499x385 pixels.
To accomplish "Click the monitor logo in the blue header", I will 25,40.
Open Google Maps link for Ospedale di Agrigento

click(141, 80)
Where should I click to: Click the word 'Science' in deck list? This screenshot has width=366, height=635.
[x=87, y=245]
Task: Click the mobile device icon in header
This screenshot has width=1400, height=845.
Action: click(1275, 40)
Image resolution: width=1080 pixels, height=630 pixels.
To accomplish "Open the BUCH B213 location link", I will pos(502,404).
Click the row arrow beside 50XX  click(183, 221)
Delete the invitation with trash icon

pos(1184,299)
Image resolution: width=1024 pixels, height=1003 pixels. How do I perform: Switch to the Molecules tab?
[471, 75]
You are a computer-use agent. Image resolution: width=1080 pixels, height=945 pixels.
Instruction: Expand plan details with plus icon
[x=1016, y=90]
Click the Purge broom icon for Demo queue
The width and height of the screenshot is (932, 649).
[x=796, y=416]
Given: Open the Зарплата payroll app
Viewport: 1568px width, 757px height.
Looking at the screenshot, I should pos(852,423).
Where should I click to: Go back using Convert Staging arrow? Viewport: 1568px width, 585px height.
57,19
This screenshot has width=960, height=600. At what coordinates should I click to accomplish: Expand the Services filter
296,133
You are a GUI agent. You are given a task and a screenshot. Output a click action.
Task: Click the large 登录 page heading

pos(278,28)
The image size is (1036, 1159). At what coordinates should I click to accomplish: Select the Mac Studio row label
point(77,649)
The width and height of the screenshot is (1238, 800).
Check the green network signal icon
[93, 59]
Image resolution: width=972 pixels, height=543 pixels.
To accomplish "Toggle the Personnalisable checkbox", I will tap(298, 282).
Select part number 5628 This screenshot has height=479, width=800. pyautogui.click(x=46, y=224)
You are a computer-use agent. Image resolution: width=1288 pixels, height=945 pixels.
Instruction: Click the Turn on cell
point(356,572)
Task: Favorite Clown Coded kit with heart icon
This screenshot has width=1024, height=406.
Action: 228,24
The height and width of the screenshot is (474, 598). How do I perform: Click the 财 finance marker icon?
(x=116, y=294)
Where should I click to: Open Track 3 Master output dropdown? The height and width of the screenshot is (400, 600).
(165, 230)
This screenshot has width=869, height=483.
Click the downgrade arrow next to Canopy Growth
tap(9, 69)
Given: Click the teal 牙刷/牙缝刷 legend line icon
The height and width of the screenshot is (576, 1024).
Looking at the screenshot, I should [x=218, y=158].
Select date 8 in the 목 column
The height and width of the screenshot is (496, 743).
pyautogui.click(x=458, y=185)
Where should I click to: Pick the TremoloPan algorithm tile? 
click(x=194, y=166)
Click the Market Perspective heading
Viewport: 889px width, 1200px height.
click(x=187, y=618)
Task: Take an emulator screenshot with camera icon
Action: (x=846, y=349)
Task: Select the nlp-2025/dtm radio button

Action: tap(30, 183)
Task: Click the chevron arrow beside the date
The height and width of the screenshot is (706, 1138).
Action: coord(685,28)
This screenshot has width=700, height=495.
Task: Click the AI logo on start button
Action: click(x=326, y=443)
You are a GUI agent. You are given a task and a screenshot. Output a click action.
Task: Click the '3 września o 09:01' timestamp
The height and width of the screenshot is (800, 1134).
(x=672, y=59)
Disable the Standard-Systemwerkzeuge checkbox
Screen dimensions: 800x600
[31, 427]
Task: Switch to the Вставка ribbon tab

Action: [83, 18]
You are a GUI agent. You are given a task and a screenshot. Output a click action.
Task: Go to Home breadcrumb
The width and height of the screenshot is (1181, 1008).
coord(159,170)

(Required action): Find how many lines in the listing hold "header", and reply with that number only.

(Solution for this exercise): 2